The men handling the last leg are essentially just making the final delivery. If arrested, they are replaceable, Vu said.
Frontex, the European border agency, echoed that in a 2021 risk report that describes the operational leaders as managers who “are able to orchestrate the criminal business from a distance, while mostly exposing low-level criminals involved in transport and logistics to law enforcement detection.”
The chain starts in the home country, usually with an agreed-upon price, arranged over social media. That fee tends to shift over the journey, but most willingly pay extra as their destination grows closer, she said. That’s precisely when the logistics grow more complicated.
More channel crossings
Channel crossings by sea were relatively rare until a few years ago, when French and British authorities locked down the area around the Eurotunnel entrance. The deaths of 39 Vietnamese migrants in the back of a container truck may also have contributed to a new reluctance to use that route.
But the first attempts were disorganized, using small inflatables and even kayaks bought at the local Decathlon sports store.
“At the beginning, it’s always the pioneers,” said Nando Sigona, professor of international migration and forced displacement at the University of Birmingham. “But once it started to seem that it was working for a number of people, you could see the bigger players came to be involved.”
One migrant from Sudan, who would only give his name as Yasir, had been trying for three years to get to the U.K.
While shaking his head about the tragedy, he pointed out that other methods of smuggling, such as hiding on a truck, were also dangerous.
“You could break a leg,” he said. “You can die.”
And as dangerous as the sea voyage might prove, it seemed to many migrants to be safer than other options. The only thing preventing it is the cost, which he had heard was 1,200 euros ($1,350).
“We don’t have any money,” Yasir said. “If I had money, I’d go to the boat.”
Police cracked down on local boat purchases, and the larger inflatables started to show up, hauled by the dozens inside cars and vans with German and Belgian license plates, police said. France’s interior minister, Gérald Darmanin, said a car with German license plates was seized in connection with the investigation.

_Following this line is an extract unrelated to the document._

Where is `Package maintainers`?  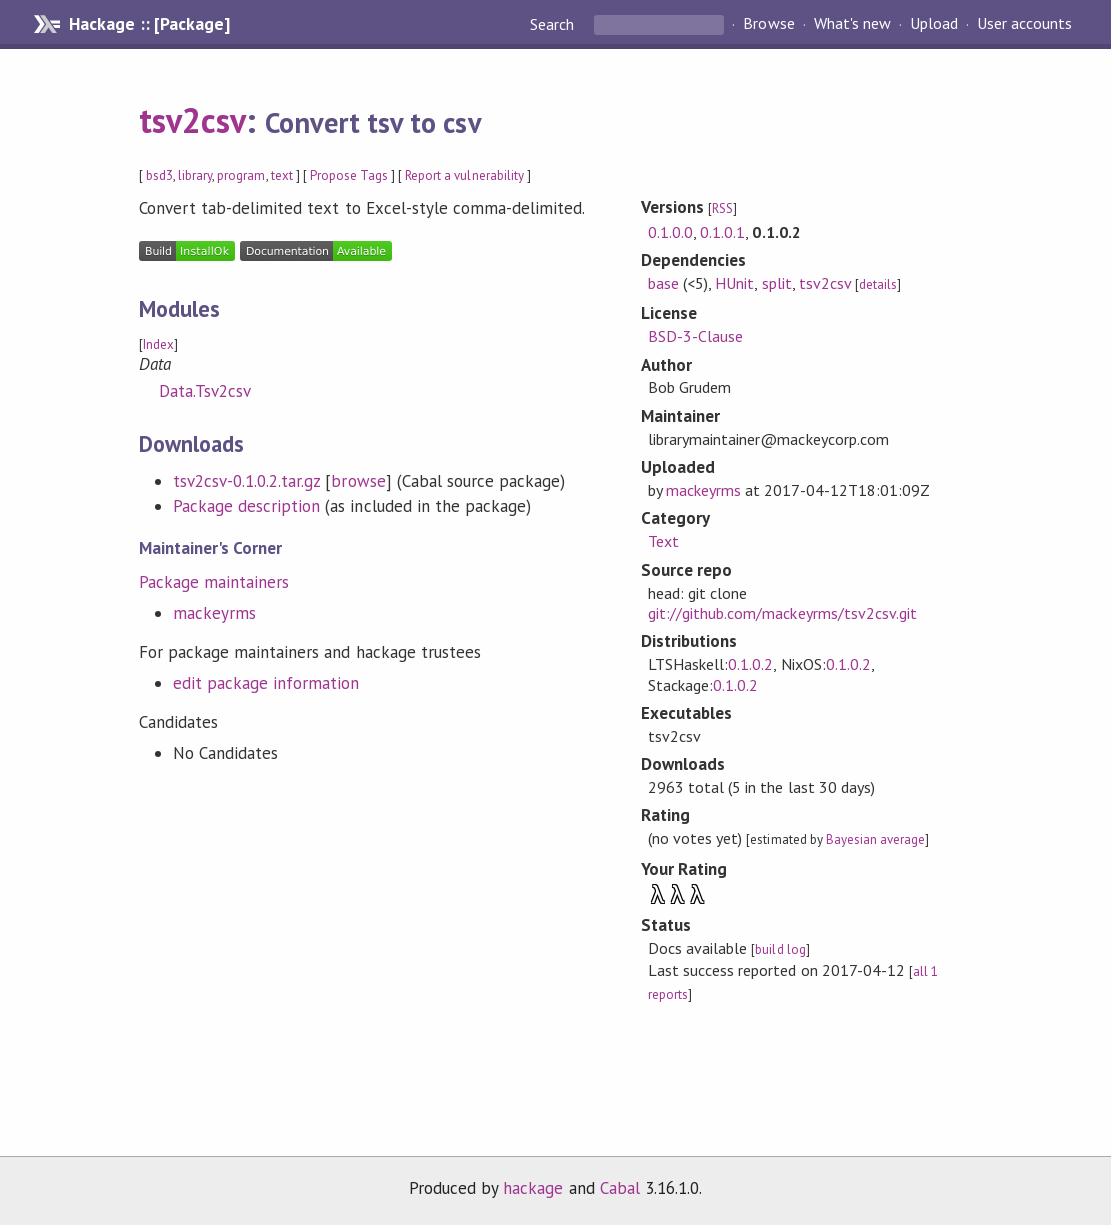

Police raids on the camps to pull down tents and disrupt operations have given smugglers yet another chance to make money, said Nikolai Posner, of the aid group Utopia 56. Now, the fee includes a short-term tent rental and access to basic food, usually cooked over an open fire.
“There is one solution to stop all this, the deaths, the smugglers, the camps. Make a humanitarian corridor,” said Posner. He said asylum requests should be easier on both sides of the channel.
Work in Britain
In part because of Brexit and coronavirus, expulsions from the U.K. this year dropped to just five people, according to the Home Office. Vu said people who are intercepted at sea or land by British border forces end up in migrant centers, but usually get back in touch with the smuggling networks and end up working black market jobs.

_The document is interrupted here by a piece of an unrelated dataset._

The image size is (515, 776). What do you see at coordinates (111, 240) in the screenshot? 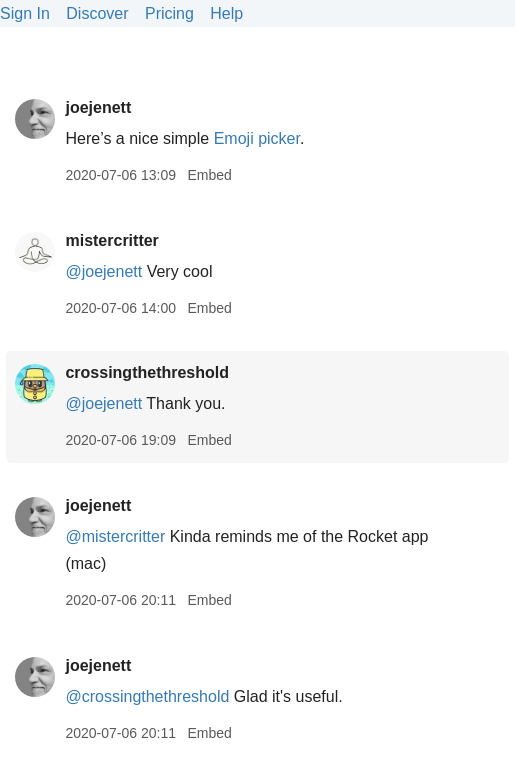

That’s the complaint in France, where the interior minister said British employers appear more than happy to hire under the table, providing yet another financial incentive.
“If they’re in Calais, it’s to get to Britain, and the only people who can guarantee them passage are these networks of smugglers,” said Ludovic Hochart, a Calais-based police officer with the Alliance union. “The motivation to get to England is stronger than the dangers that await.”
On Sunday ministers from France, Germany, the Netherlands, Belgium and EU officials will meet to search for solutions. But, with France and Britain at sharp odds over migration, fishing and how to rebuild a working relationship after Brexit, there is one notable absence: a British delegation.
For Vu, that’s a missed opportunity: “This is transnational crime. It spans many borders and it’s not up to only one country to solve it.”